[Dataset entries]
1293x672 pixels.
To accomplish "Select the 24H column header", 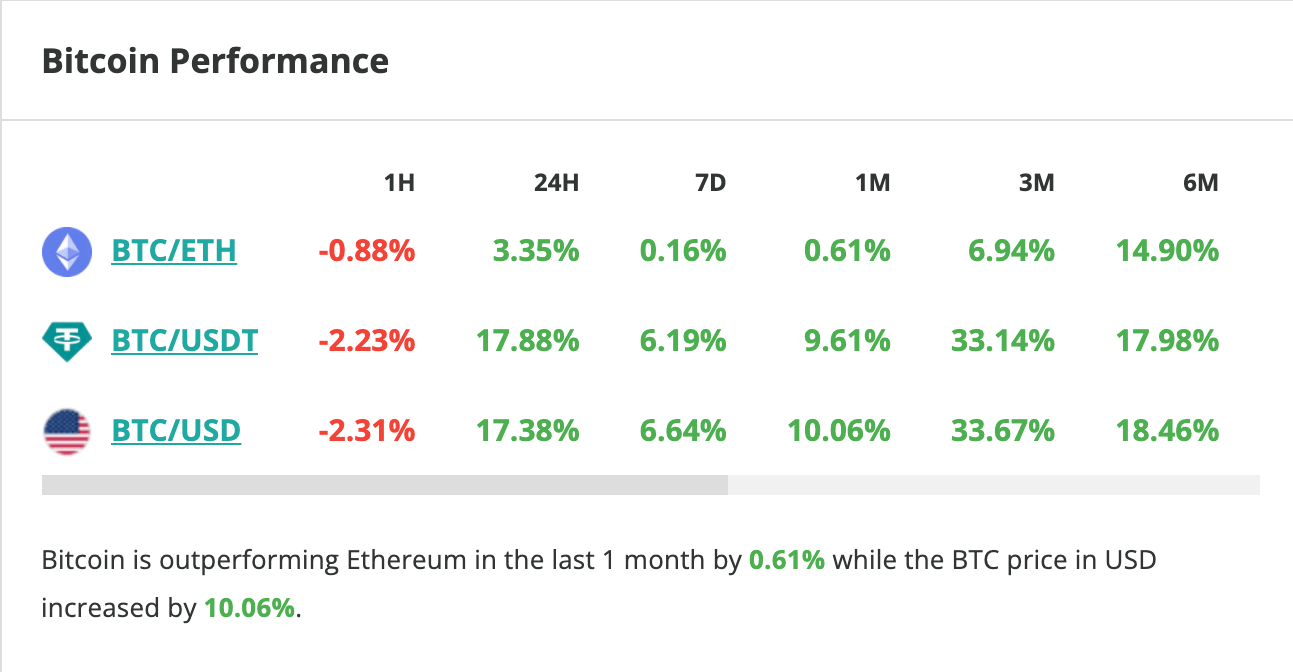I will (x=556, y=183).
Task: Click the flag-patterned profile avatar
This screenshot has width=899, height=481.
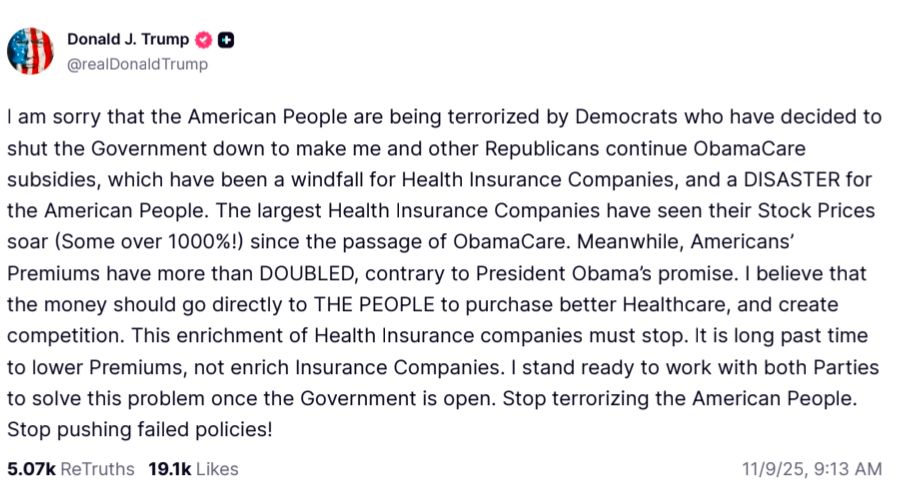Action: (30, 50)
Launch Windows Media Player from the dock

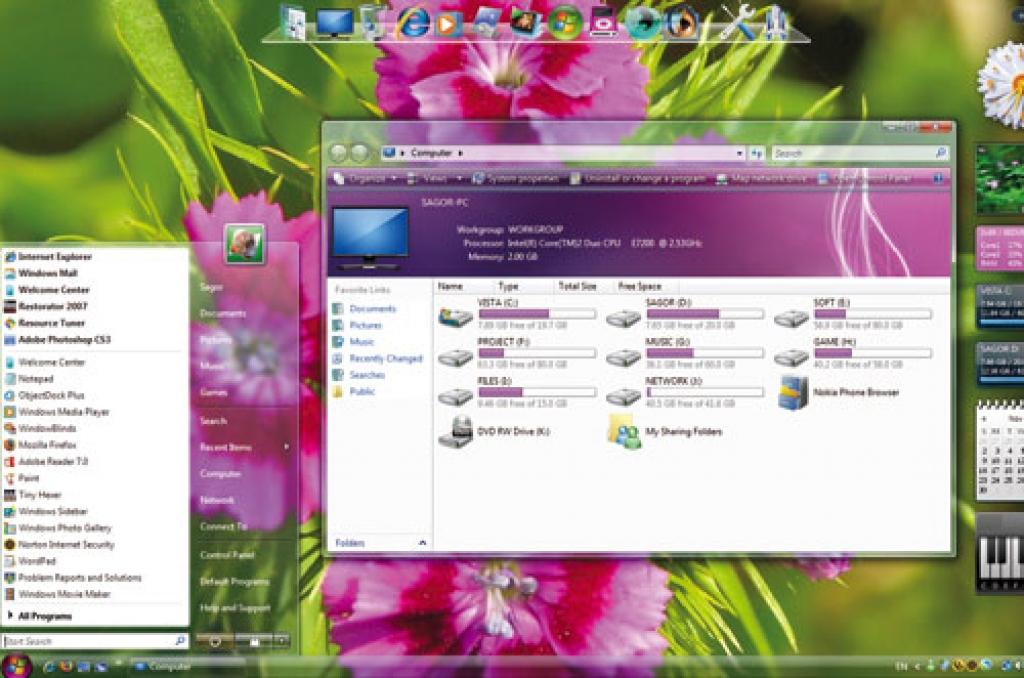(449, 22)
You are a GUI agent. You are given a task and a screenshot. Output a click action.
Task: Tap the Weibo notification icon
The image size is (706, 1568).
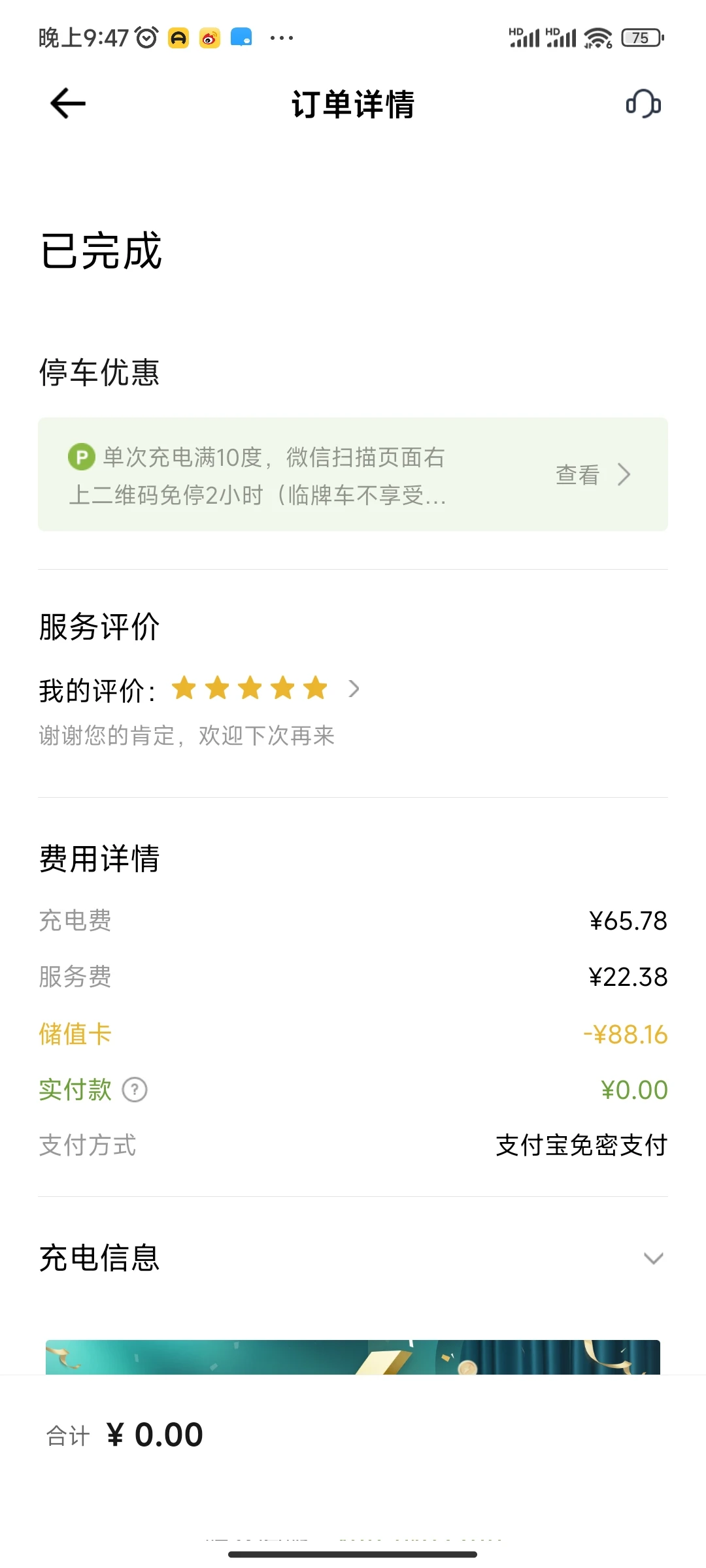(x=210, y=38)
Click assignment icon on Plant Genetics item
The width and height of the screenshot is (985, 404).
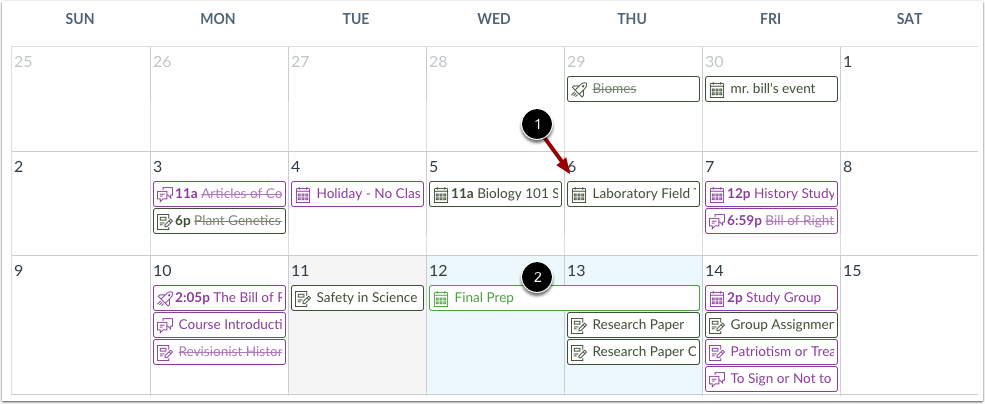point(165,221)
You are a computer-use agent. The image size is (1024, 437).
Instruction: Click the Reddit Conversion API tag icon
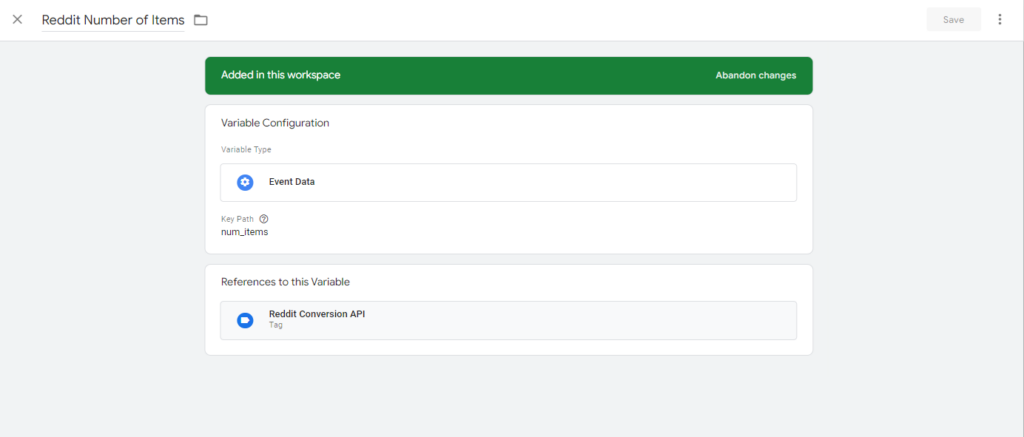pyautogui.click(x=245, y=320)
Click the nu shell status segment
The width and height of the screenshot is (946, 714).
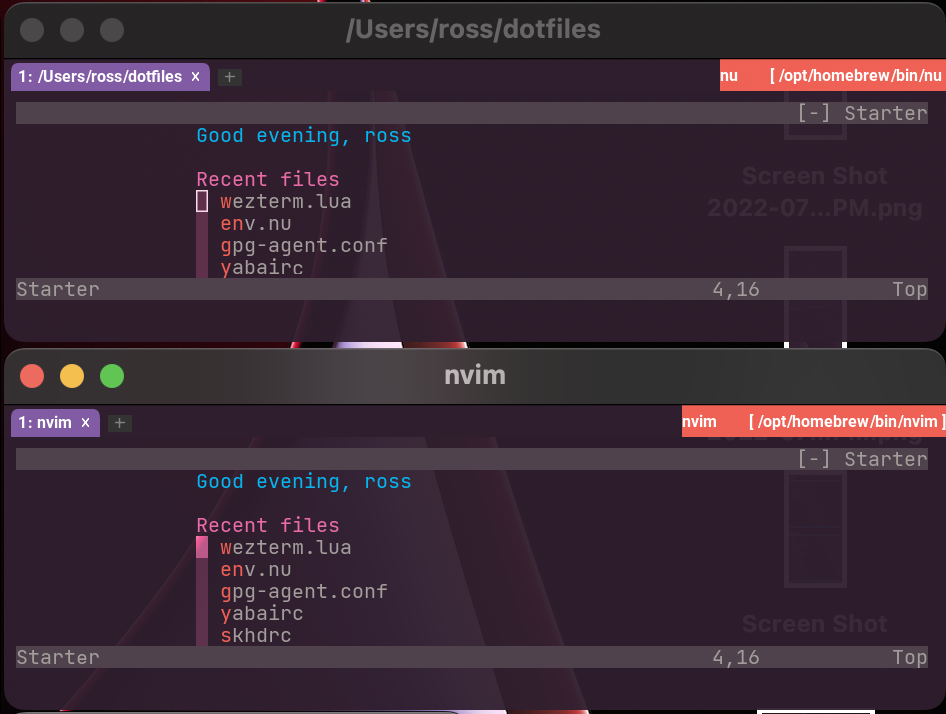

AIM OF THE TASK:
The answer must be a single number: how many lines in the records above contain the word "agent".

TASK SOLUTION:
2